How is the fresh cocktail movement progressing?
It’s still on the verge. There’s a lot of fine, fresh-fruit bars that have opened in the big cities. But it’s still a drop in the bucket, in a sense, because 95 percent to 98 percent of the bartenders in the U.S. are employed by big restaurant groups (and) the theme groups. … We are just starting to make inroads into the big hotel chains.”
What are the basics for a fresh-ingredient bar?
You cannot have a cutting-edge beverage program unless you have fresh-squeezed lemon and lime juice in-house. … Lemon and lime are the basis of so many drinks. It provides the acid that balances the sweet. Without it, all you have is a bunch of sweet liqueurs mixed together with some orange juice.
Cutting edge is all about ingredients, balance and recipe knowledge. And until all of that comes together and until we have the kind of training in place where bartenders can have those skills the way chefs do, it ain’t gonna happen on a larger scale.
No matter how elaborate the recipe, is the modern fresh-ingredient cocktail really just a classic cocktail updated?
In one sense. Because in those days, there were no artificial ingredients. (Artificial) ingredients came in post-Prohibition when (bar owners) tried to figure out how to create some consistency from an unskilled labor pool.

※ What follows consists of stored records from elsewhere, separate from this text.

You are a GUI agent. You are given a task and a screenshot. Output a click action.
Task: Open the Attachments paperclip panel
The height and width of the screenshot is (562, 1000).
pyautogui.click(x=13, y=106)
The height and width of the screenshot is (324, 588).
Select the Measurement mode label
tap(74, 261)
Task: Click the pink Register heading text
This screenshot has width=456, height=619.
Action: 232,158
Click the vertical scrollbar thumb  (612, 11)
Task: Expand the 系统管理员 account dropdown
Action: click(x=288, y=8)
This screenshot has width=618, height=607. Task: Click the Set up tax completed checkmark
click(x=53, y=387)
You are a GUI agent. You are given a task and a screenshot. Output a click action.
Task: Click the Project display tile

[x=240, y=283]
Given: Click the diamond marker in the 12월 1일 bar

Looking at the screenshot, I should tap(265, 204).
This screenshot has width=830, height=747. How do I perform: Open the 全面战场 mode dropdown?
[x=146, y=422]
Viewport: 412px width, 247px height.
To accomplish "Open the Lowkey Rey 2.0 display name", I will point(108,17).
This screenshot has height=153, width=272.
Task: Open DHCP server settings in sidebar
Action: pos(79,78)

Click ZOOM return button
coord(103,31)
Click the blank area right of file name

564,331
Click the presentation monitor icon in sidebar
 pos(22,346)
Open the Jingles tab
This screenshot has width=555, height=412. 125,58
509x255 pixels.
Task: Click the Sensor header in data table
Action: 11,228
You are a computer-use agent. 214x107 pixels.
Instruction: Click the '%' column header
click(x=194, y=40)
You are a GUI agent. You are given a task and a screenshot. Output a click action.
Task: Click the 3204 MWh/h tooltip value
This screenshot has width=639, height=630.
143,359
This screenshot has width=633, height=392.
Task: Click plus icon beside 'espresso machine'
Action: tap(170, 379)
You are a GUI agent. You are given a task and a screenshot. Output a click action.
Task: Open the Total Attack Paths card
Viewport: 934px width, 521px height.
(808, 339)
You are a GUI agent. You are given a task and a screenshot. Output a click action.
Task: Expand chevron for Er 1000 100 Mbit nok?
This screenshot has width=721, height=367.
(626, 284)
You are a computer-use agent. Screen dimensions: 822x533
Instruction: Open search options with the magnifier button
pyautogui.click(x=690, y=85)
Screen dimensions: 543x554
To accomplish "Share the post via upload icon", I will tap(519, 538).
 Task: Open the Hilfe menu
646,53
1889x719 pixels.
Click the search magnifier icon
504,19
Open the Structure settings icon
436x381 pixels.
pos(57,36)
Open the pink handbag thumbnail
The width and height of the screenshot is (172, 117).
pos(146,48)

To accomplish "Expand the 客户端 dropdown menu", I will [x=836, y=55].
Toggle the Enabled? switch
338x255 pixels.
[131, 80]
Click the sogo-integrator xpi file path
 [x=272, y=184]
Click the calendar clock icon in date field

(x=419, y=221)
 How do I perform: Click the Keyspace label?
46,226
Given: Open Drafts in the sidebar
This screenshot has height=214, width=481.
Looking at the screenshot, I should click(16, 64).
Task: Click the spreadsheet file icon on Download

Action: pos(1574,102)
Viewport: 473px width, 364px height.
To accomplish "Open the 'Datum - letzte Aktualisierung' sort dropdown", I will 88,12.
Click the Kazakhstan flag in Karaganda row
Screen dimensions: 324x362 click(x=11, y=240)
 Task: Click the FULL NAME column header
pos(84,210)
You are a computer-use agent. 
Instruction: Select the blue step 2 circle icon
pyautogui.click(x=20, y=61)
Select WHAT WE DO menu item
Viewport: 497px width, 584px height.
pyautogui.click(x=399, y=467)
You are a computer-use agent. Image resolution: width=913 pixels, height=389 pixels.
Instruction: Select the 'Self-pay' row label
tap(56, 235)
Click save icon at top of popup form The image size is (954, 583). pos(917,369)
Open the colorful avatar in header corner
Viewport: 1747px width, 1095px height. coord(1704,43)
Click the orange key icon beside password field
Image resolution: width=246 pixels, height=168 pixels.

On the other hand, it is different today. The whole business of savory- and culinary-style ingredients being introduced into the cocktail really didn’t exist in the 19th century. You didn’t find sage, basil, thyme and all these things entering into cocktails.
Now that we have a global community, I can get ingredients from Southeast Asia tomorrow. … So much more is possible now than it once was.